Entre les patrons et l’extrême droite, ce ne sont plus des passerelles, mais de la porosité

Entretien Laurent Mauduit : « Entre les patrons et l’extrême droite, ce ne sont plus des passerelles, mais de la porosité »

Publié le par Les communistes de Pierre Bénite

Laurent Mauduit Journaliste et cofondateur de Mediapart

Laurent Mauduit Journaliste et cofondateur de Mediapart

 

Le glissement politique de la France vers l’extrême droite s’observe aussi dans le comportement de la droite classique, de plus en plus proche des thèses du Rassemblement national (RN). Il se voit également dans une partie de l’électorat qui n’hésite pas à lui apporter ses suffrages. Bien que le RN bute tant dans les sondages qu’aux élections, sur un plafond de verre situé à 32- 33 % ! Comment peut-il le dépasser ?

 

Le nouvel opus du journaliste Laurent Mauduit, Collaborations. Enquête sur l’extrême droite et les milieux d’affaires (La Découverte), met en évidence la bascule du patronat français vers un soutien d’abord caché puis de plus en plus affirmé au mouvement de la droite extrême.

 

Le livre dresse un constat, celui d’une porosité croissante entre les deux mondes. Et explique le changement d’attitude des élites patronales qui paraissent désormais prêtes à soutenir l’arrivée au pouvoir du RN, à collaborer pour diverses raisons bien analysées. Pas pour le meilleur. Décryptage avec Laurent Mauduit de cette nouvelle menace contre la démocratie.

 

Quel a été l’élément déclencheur de cette enquête ?

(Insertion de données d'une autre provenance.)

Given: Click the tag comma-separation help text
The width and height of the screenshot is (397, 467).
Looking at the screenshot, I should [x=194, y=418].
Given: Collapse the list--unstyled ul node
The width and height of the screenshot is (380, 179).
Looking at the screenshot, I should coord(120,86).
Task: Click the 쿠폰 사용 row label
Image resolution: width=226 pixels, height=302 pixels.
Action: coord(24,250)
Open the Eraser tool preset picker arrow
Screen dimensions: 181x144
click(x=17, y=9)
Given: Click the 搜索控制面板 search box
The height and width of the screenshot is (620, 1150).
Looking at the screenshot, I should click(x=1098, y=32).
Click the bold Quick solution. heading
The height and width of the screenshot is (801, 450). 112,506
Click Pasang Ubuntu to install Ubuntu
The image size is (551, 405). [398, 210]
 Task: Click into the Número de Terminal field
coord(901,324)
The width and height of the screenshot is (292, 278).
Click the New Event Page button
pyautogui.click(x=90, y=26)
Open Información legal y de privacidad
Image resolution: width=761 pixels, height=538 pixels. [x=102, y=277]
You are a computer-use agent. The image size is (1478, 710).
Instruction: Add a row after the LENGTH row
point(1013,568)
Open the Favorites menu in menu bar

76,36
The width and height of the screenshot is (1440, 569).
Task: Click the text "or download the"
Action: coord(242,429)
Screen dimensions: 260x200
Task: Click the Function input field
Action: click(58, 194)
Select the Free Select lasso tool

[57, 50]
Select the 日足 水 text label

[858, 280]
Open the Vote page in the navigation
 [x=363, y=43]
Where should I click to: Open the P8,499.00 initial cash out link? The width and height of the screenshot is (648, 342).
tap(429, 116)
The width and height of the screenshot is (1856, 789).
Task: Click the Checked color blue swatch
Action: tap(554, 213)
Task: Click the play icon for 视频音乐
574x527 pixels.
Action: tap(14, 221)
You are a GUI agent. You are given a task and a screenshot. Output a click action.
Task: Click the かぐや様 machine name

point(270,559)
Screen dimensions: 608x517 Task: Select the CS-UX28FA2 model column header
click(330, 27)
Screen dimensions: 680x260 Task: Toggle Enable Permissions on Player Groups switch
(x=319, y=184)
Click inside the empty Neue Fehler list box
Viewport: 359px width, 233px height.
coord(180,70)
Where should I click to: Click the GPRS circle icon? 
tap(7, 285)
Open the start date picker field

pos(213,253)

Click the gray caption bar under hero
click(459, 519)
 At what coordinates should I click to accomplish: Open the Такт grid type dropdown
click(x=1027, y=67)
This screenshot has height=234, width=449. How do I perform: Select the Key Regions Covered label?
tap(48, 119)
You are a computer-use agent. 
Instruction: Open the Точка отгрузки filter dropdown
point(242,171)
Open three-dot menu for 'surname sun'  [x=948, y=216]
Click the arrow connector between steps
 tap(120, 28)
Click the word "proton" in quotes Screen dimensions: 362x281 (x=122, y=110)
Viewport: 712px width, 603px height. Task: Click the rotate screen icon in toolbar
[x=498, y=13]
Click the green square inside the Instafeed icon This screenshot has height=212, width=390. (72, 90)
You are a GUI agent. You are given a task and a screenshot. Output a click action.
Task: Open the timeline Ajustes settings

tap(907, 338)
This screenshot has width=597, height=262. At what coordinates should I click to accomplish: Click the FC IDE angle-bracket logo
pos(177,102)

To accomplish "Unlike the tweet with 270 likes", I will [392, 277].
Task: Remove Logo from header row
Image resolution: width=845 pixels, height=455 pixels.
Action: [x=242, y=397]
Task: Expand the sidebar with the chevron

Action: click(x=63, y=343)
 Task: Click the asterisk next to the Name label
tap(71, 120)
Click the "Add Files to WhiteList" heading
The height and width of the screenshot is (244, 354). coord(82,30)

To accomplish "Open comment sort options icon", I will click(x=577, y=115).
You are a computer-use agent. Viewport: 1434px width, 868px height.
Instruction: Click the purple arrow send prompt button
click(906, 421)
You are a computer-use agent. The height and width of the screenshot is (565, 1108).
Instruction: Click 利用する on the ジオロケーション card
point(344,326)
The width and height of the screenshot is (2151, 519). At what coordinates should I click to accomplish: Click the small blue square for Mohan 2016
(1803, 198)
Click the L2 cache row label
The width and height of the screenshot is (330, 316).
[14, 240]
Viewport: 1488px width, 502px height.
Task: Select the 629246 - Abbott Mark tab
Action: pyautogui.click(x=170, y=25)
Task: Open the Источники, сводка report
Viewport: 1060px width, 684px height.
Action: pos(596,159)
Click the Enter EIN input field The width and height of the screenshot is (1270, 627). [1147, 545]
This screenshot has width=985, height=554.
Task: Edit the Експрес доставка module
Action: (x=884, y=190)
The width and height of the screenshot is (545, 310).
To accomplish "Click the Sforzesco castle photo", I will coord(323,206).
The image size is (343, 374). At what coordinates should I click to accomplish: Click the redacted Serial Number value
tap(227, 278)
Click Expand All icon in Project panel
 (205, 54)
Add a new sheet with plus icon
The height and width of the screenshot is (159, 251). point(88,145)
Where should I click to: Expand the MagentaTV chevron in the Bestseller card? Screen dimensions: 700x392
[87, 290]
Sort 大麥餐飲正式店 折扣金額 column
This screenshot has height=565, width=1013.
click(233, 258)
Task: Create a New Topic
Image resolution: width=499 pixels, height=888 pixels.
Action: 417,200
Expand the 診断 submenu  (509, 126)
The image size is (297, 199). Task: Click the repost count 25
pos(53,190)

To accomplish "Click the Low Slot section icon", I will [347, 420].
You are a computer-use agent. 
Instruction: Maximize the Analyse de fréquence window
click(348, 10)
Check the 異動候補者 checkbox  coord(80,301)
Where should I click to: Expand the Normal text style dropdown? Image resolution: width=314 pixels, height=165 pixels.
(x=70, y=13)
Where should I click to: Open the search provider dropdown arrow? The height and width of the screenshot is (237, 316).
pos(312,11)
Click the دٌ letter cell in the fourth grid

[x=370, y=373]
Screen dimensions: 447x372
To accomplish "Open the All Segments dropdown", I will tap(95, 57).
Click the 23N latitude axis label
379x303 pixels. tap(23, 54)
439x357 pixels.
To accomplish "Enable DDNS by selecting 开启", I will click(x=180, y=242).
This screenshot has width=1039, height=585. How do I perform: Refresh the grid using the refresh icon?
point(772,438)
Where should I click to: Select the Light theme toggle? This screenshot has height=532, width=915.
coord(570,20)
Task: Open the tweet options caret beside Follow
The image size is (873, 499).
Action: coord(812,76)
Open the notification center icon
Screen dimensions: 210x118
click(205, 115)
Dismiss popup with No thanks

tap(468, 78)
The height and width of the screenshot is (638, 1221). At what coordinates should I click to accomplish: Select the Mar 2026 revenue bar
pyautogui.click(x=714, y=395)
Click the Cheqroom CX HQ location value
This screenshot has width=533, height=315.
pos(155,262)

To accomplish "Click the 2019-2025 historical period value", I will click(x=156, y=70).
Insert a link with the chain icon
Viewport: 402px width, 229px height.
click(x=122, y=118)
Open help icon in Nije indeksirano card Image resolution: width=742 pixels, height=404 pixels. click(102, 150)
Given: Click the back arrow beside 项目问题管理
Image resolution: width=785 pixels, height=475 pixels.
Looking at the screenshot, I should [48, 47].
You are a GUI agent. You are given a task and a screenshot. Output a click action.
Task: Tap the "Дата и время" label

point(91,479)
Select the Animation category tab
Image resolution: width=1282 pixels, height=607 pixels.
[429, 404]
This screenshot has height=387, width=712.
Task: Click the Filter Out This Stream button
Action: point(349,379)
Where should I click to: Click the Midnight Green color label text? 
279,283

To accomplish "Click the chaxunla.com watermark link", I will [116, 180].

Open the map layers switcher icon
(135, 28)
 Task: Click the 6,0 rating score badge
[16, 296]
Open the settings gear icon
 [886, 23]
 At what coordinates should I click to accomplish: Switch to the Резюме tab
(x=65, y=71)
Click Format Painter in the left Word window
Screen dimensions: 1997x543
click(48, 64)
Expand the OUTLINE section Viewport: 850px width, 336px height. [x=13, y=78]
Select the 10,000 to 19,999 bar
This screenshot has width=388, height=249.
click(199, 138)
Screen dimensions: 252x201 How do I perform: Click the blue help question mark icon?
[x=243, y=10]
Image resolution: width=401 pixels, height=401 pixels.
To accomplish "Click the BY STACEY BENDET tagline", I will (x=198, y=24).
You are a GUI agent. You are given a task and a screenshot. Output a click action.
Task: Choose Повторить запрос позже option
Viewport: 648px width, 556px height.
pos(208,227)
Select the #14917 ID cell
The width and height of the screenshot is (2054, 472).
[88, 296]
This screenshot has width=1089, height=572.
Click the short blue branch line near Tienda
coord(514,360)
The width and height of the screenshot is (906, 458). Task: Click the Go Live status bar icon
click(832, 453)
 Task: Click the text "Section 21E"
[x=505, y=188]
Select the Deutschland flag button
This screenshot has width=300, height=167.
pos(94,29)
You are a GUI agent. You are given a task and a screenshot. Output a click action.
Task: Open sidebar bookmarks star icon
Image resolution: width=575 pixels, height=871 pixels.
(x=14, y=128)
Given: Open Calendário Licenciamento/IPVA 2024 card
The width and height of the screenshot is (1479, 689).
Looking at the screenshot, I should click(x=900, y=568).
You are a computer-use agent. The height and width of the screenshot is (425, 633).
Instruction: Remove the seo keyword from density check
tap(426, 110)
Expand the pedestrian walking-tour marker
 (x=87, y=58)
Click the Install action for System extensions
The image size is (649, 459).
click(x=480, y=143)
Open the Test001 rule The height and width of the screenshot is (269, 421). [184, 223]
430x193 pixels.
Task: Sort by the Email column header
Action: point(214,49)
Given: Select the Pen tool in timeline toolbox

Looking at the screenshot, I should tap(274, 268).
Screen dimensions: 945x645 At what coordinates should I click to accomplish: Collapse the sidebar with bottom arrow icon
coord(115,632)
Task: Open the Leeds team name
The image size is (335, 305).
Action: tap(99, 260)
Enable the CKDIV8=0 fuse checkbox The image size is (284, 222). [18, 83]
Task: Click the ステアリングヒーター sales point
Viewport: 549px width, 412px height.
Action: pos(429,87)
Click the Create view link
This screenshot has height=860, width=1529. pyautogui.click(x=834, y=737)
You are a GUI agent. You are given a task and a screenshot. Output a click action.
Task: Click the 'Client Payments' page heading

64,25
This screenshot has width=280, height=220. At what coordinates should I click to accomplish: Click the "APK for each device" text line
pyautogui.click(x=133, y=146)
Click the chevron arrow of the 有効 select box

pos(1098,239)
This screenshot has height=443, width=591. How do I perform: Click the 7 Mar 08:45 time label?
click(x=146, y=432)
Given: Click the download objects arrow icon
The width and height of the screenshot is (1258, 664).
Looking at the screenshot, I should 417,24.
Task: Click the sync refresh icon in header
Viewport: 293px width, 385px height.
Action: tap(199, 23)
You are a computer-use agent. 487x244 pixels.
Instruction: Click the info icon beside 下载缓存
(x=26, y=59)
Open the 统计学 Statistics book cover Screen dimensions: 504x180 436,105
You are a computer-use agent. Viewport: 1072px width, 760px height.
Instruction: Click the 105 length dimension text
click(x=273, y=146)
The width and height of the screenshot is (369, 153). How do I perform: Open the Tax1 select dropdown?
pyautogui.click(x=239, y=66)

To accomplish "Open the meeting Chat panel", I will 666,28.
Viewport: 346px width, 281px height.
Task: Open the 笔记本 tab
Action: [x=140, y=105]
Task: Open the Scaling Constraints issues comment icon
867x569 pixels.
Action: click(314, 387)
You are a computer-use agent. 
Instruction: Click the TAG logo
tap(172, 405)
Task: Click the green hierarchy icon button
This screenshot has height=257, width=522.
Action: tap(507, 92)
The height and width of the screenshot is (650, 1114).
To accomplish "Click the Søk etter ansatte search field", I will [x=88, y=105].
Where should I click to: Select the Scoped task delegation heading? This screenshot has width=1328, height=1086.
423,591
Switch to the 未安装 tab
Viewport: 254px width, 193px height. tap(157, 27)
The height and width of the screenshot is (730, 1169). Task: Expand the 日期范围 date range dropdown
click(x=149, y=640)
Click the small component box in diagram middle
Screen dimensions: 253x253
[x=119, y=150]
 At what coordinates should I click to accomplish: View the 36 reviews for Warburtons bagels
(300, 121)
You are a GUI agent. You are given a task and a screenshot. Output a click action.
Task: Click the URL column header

Laurent Mauduit : Il y en a eu plusieurs. D’abord, comme tout le monde, j’ai été frappé par la fin du barrage républicain du Medef pendant les élections législatives de juillet 2024. Ce barrage était déjà fragile, parce que la position du Medef, depuis longtemps, reposait surtout sur un argument économique – « Le programme du Front national, puis du Rassemblement national, est dangereux pour le pays » – et non pas politique, en défense de la démocratie. La seule exception était Laurence Parisot. Dans un petit livre paru en 2011 [Un piège bleu marine, Calmann-Lévy, NDLR], elle expliquait que l’enjeu, face à l’extrême droite, n’était pas économique, mais démocratique. Elle était déjà bien seule.

 

Le barrage économique a tenu longtemps mais, finalement, il se fissure. Le Medef accepte progressivement de rencontrer le RN, de plus en plus ouvertement, y compris au moment des élections. Officiellement, le message reste : « On ne les reçoit pas en tête-à-tête », mais la réalité est différente. J’apporte la preuve que, avant même les législatives de 2024, Patrick Martin a rencontré Marine Le Pen en secret. Alors même qu’au soir du premier tour, il posait la question en interne au syndicat patronal : « Faut-il aller au contact ? »

 

Deuxième indice : celui du déjeuner entre Henri Proglio et Marine Le Pen, qui revenait sans arrêt dans la presse. Un indice tout de même fragile : Proglio, pour avoir été puissant comme patron d’EDF et de Veolia, n’était pas le patronat à lui seul. Mais j’avais cette conviction très forte – partagée par beaucoup – que l’extrême droite n’est jamais arrivée au pouvoir dans le passé sans l’aide, ou au moins le consentement, des milieux d’affaires. Je trouvais donc utile d’aller y voir de plus près, pour vérifier s’il n’y avait pas d’autres cas derrière ce simple déjeuner.

 

Et puis mon enquête a été percutée par le séisme mondial : Trump, Milei en Argentine, Bolsonaro au Brésil… J’ai eu l’intuition que l’on vivait l’émergence d’un nouveau capitalisme libertarien, successeur du néolibéralisme, et qui s’emboîte assez facilement avec l’extrême droite. J’ai donc trouvé démocratiquement utile d’établir la nature des relations entre les grands patrons français et ce capitalisme libertarien, en regard de ce qui se passe aux Etats-Unis.

 

Tout ce maelström m’a convaincu qu’il fallait aller voir de plus près si les milieux d’affaires n’allaient pas, pour la première fois depuis Vichy, servir de marchepied à l’extrême droite.

 

Le résultat de l’enquête montre que ce rapprochement est à l’œuvre. Par quels canaux passe-t-il ?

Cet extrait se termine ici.